» Exercise
Of the lines listed below, return exactly those that run from the line containing "Garage (929, 1701)" through the line containing "Noticias (34, 2457)", both included.

[Saved data entries]
+===+

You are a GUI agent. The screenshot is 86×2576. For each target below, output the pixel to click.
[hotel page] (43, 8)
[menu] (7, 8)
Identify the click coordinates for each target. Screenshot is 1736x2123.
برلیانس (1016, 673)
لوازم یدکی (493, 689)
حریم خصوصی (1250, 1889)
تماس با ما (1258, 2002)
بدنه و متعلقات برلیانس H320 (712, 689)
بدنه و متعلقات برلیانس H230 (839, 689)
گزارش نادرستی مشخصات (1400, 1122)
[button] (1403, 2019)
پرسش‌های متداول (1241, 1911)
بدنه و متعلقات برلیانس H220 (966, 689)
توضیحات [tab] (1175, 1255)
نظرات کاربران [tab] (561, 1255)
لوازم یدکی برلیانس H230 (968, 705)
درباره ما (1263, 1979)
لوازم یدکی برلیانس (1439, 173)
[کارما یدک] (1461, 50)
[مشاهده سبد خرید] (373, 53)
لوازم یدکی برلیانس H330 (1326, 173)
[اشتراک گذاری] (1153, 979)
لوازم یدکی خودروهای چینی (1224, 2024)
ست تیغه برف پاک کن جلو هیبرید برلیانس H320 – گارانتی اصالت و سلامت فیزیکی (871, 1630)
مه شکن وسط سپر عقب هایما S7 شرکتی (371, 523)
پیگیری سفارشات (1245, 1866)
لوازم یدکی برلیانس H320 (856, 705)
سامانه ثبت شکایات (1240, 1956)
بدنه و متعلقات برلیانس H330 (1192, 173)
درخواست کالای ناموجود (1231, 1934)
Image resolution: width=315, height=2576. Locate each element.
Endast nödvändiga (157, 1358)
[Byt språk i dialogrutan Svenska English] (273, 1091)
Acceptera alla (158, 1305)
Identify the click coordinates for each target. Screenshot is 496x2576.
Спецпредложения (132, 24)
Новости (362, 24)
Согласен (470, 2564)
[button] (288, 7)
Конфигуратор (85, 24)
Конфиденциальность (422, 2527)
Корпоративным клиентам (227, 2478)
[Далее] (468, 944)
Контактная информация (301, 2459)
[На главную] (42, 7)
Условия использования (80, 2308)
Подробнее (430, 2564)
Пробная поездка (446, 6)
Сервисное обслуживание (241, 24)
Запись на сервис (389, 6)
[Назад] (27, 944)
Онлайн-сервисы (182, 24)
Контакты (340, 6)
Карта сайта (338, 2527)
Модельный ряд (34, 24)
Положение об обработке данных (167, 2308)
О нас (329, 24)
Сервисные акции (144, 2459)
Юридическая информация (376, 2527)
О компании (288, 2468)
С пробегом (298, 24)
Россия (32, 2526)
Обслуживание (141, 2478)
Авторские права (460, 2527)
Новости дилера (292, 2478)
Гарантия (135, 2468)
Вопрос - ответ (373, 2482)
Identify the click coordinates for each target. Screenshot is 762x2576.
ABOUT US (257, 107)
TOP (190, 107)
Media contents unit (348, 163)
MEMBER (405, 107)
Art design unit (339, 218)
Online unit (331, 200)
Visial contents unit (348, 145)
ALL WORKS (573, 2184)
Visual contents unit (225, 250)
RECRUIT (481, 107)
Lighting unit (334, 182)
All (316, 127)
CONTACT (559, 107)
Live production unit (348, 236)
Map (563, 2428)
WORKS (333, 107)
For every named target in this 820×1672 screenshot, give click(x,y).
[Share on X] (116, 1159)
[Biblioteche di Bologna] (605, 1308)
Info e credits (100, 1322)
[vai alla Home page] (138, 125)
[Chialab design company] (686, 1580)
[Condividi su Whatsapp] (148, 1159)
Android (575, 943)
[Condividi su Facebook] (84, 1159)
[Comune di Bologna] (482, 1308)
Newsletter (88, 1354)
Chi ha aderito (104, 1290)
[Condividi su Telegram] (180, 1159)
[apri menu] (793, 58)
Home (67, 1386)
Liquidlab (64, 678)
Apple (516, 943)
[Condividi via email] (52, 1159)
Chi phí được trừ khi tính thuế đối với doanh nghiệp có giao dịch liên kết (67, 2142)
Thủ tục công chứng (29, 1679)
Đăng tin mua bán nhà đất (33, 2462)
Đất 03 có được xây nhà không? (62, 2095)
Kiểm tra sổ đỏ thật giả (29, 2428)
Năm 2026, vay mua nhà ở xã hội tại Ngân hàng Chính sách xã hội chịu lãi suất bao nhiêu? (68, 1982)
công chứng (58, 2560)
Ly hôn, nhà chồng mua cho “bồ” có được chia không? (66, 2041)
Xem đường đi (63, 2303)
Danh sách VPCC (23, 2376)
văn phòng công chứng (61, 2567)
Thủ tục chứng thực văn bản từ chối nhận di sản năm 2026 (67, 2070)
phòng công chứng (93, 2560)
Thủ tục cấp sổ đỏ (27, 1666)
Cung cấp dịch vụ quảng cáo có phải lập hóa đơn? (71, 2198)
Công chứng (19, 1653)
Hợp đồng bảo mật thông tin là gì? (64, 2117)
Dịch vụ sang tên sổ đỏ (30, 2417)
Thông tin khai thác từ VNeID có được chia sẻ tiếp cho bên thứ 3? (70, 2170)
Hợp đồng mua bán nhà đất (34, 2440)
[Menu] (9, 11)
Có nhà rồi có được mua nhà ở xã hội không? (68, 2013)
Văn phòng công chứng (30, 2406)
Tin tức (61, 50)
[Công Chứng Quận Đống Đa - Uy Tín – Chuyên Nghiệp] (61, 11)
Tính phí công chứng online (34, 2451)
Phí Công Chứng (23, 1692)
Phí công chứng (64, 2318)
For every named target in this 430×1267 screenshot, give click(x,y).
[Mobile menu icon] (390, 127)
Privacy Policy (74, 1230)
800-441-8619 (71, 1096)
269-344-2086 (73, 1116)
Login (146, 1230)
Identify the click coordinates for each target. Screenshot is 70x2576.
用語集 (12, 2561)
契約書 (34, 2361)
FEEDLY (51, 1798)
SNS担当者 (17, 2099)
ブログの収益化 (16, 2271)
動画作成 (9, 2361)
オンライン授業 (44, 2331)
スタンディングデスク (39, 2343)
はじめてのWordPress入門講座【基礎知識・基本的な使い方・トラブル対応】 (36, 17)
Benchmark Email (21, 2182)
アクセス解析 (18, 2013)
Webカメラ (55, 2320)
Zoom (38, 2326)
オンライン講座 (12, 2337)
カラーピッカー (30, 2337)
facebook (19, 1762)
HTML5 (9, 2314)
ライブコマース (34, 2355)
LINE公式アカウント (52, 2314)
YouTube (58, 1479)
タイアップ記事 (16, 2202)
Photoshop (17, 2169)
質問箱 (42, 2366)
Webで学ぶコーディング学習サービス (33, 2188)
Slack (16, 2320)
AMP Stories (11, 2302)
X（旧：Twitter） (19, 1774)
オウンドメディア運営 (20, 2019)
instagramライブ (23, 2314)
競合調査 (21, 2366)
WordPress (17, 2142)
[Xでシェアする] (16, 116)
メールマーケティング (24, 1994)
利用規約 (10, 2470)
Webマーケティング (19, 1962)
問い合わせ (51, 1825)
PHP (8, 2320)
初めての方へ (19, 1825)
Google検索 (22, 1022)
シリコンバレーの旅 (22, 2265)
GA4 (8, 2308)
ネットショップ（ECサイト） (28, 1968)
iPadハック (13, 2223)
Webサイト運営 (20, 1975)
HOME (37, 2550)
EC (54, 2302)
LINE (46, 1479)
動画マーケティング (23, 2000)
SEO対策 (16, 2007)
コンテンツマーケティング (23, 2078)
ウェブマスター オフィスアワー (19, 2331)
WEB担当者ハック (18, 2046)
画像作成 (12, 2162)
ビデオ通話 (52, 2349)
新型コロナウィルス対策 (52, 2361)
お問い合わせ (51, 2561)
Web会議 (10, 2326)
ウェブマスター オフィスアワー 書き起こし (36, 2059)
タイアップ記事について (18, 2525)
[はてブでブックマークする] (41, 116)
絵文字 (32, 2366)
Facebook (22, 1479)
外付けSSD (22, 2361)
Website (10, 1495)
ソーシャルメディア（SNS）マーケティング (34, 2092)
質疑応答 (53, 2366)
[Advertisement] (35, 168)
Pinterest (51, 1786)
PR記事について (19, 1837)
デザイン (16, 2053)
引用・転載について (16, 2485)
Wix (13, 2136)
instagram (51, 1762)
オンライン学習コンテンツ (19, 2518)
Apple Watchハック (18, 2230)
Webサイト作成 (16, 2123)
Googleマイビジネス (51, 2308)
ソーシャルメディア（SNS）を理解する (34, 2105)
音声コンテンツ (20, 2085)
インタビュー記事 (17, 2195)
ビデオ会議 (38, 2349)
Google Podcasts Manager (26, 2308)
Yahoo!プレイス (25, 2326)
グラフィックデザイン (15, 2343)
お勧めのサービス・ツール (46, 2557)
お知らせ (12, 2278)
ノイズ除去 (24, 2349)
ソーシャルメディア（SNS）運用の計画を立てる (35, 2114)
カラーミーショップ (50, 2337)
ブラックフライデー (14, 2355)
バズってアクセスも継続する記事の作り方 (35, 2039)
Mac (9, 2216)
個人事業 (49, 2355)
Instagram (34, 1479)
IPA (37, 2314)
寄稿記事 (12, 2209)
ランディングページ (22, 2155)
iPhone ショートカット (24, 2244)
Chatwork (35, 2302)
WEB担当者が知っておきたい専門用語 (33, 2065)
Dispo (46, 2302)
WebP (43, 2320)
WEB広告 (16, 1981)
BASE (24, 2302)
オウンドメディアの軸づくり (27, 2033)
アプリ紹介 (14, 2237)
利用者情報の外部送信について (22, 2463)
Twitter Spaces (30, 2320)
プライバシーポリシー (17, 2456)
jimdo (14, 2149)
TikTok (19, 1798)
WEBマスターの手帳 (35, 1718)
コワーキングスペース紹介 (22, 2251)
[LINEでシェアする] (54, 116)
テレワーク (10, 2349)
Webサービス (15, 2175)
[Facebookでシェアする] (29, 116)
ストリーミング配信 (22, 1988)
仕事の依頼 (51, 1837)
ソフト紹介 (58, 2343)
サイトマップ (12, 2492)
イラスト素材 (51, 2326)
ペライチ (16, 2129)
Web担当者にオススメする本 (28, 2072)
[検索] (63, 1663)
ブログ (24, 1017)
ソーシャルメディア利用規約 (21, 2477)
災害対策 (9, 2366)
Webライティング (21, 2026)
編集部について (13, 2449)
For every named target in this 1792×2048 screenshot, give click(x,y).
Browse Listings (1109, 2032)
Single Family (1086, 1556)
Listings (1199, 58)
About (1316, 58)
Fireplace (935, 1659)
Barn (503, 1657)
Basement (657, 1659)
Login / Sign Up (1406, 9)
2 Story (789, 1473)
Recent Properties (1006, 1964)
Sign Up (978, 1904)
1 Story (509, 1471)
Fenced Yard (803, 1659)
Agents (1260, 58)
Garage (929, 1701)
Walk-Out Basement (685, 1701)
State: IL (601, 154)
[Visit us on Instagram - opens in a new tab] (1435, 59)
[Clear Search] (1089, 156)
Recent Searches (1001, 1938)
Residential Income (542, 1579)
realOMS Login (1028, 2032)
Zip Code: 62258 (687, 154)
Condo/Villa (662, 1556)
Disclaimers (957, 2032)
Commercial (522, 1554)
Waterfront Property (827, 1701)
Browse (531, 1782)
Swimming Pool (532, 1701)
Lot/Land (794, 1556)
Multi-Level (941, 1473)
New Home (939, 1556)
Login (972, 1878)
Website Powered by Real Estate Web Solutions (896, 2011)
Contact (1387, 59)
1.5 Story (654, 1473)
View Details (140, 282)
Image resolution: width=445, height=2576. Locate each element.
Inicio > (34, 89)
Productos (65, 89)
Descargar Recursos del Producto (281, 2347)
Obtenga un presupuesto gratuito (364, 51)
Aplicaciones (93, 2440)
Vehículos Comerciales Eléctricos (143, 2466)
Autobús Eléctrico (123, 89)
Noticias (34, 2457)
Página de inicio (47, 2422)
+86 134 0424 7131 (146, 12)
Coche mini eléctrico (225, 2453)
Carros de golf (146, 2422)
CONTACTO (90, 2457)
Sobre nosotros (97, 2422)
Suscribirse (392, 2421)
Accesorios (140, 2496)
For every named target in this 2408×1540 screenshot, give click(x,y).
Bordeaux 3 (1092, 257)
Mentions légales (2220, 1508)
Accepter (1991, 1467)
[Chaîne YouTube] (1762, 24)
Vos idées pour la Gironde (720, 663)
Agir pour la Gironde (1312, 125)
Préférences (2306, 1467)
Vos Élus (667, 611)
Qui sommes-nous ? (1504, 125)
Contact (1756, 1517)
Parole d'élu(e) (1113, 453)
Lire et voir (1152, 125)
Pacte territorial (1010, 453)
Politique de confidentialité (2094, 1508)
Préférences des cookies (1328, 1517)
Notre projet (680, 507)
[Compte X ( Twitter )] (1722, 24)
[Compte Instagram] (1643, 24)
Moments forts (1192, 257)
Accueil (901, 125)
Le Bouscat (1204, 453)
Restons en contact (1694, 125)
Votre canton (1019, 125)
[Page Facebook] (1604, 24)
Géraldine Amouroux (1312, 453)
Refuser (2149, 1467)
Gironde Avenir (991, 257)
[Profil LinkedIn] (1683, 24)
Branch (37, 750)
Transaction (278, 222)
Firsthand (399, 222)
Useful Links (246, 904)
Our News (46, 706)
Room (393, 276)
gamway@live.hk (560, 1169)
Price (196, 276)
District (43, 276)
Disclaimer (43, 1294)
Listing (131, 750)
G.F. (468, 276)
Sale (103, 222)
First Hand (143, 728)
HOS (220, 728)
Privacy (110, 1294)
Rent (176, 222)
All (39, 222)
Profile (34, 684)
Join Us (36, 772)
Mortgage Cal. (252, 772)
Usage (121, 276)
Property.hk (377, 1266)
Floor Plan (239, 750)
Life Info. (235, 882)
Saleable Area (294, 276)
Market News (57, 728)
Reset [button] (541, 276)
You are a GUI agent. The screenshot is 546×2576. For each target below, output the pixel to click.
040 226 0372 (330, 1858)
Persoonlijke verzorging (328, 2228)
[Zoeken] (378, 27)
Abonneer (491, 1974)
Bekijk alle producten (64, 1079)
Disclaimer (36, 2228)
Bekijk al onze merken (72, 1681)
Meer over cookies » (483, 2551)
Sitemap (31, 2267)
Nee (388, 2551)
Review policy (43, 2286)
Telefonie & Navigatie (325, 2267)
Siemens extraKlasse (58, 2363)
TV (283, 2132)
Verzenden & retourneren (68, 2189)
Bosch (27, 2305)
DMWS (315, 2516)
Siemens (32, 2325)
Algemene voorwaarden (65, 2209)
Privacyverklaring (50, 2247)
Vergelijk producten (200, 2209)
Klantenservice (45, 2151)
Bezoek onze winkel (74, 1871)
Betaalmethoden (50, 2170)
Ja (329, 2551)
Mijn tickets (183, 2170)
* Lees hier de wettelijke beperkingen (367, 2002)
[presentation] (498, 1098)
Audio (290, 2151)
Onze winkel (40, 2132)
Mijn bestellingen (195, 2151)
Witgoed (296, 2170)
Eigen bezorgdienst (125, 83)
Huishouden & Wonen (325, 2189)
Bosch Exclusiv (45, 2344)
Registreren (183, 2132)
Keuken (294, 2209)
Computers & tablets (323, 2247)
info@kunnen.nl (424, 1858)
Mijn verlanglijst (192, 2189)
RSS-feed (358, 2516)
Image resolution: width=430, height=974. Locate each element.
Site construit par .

+===+

» Answer space
Garage (929, 1701)
Walk-Out Basement (685, 1701)
State: IL (601, 154)
[Visit us on Instagram - opens in a new tab] (1435, 59)
[Clear Search] (1089, 156)
Recent Searches (1001, 1938)
Residential Income (542, 1579)
realOMS Login (1028, 2032)
Zip Code: 62258 (687, 154)
Condo/Villa (662, 1556)
Disclaimers (957, 2032)
Commercial (522, 1554)
Waterfront Property (827, 1701)
Browse (531, 1782)
Swimming Pool (532, 1701)
Lot/Land (794, 1556)
Multi-Level (941, 1473)
New Home (939, 1556)
Login (972, 1878)
Website Powered by Real Estate Web Solutions (896, 2011)
Contact (1387, 59)
1.5 Story (654, 1473)
View Details (140, 282)
Image resolution: width=445, height=2576. Locate each element.
Inicio > (34, 89)
Productos (65, 89)
Descargar Recursos del Producto (281, 2347)
Obtenga un presupuesto gratuito (364, 51)
Aplicaciones (93, 2440)
Vehículos Comerciales Eléctricos (143, 2466)
Autobús Eléctrico (123, 89)
Noticias (34, 2457)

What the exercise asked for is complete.